Kiki’s desire to explore her father’s legacy began about eight years ago after his passing when she found a trunk filled with memorabilia that she was not familiar with that illuminated the tremendous scope of Buddy’s jaw-droppingly expansive career. From his most humble beginnings to his early successes as an “eccentric” hoofer with a unique set of loose, angular movements that brought him attention in vaudeville and on Broadway and eventually led to Hollywood and his appearing in movie musicals. For those who know Buddy only as a Beverly Hillbilly or perhaps as the wizened Barnaby Jones, it was mind blowing to be introduced to the breadth of his achievements from stage to screen, from musicals to westerns, and from his heartbreaking performance in the film classic Breakfast at Tiffany’s to his ill-fated casting as the original Tinman in one of the most beloved movies of all time, The Wizard of Oz.
My Buddy: The Other Side of Oz began as a recording project, then called The Scarecrow Sessions. Kiki later decided to make an album of jazz-inspired arrangements of the music associated with her father’s long and winding career. She found a wealth of material, and both the album and the live show featured standards from the Great American Songbook. These included “Moon River,” “Over the Rainbow,” “Easy to Love,” “St. Louis Woman,” “If I Only Had a Brain,” “You Are My Lucky Star,” the film-noir staple “Laura,” and the charming “At the Codfish Ball,” to which Buddy danced on-screen with that tiny titan Shirley Temple in a highlight from his early movie career.
As the narrator of the live show, the charismatic Kiki is a study in genetics: she’s sleek and angular like her father with a stylish grace and a distinctive beauty. I have followed the evolution of this tribute to Buddy for several years, and this current incarnation was breathtaking. As she discovered buried treasure in archives from vaudeville, Broadway, Hollywood, and the coming of television, Kiki explored Buddy’s American success story from his roots to the many fruits of his many labors. In addition to all the show-business stories, Kiki also included priceless memories from their family life, ranging from Buddy’s childhood through three marriages and eight children.
Supported by world class musicians—Jeff Colella on piano, Chris Colangelo on acoustic bass, Kendall Kay on drums, and virtuoso features by Bob Sheppard on sax and flute—Kiki showed that she has become the jazz singer that her father always wanted her to be. She’s fluid, sultry, dulcet, and evocative. Presented by the El Portal Theatre and Siki Productions, Kiki’s performance was complemented by the venue itself. The chic and subdued Monroe Forum enabled an intimacy as though Kiki was performing in your living room—that is, if your living room had a jazz band and a full-size movie screen.
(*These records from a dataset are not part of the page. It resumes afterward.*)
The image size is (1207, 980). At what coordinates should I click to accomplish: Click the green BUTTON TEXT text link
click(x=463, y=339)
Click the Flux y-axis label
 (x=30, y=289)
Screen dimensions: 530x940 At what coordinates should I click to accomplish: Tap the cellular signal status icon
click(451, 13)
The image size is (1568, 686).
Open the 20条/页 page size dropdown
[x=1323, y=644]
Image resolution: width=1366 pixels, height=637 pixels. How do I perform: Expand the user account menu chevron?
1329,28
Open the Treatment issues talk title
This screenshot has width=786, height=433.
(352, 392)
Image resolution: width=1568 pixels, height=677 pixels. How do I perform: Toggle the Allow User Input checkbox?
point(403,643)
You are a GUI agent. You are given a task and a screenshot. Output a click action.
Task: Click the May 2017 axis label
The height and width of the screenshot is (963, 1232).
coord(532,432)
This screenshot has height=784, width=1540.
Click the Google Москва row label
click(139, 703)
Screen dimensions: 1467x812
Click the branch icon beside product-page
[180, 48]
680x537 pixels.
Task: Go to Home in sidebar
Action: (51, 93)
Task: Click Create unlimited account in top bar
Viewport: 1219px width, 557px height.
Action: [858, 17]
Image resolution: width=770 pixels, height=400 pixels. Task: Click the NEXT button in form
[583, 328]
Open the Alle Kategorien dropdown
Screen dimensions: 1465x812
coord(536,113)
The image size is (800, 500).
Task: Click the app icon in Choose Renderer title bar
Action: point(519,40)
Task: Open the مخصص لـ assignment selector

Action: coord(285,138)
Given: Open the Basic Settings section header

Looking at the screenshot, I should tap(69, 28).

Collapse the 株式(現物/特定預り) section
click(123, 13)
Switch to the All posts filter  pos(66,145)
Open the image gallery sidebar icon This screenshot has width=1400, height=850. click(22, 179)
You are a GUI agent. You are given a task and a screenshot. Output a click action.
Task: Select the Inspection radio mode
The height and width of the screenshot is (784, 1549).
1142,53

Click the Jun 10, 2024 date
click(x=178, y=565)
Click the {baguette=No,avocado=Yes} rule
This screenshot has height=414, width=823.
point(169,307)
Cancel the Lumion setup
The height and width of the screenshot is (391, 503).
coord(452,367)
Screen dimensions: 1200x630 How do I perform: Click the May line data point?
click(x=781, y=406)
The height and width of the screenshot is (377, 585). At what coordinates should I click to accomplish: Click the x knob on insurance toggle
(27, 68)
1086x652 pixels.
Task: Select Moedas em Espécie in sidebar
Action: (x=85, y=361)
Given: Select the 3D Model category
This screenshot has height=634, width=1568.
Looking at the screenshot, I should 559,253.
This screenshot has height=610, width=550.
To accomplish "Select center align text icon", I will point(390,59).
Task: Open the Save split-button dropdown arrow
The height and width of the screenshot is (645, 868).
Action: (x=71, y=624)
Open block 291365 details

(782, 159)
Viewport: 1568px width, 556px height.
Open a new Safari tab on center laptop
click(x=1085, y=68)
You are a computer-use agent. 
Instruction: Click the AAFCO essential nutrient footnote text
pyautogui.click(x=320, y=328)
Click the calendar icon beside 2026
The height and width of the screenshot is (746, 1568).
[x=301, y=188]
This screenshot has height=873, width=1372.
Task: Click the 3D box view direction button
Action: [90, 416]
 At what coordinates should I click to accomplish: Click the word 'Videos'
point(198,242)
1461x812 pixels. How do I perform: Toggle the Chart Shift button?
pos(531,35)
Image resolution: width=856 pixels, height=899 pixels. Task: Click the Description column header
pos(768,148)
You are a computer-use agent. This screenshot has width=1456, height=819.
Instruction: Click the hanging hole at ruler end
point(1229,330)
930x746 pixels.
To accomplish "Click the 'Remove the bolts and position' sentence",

I have to mention the gorgeous quality of the sound in the venue, which is far beyond what you might expect in a small theater. The sound design by Steve Wallace and the acoustics of the space were perfection.
If you enjoy wise and witty storytelling, celebrity insider nostalgia, exquisite jazz-influenced musical arrangements, and an examination of a life well lived, then Kiki Ebsen’s My Buddy: The Other Side of Oz was custom made for you.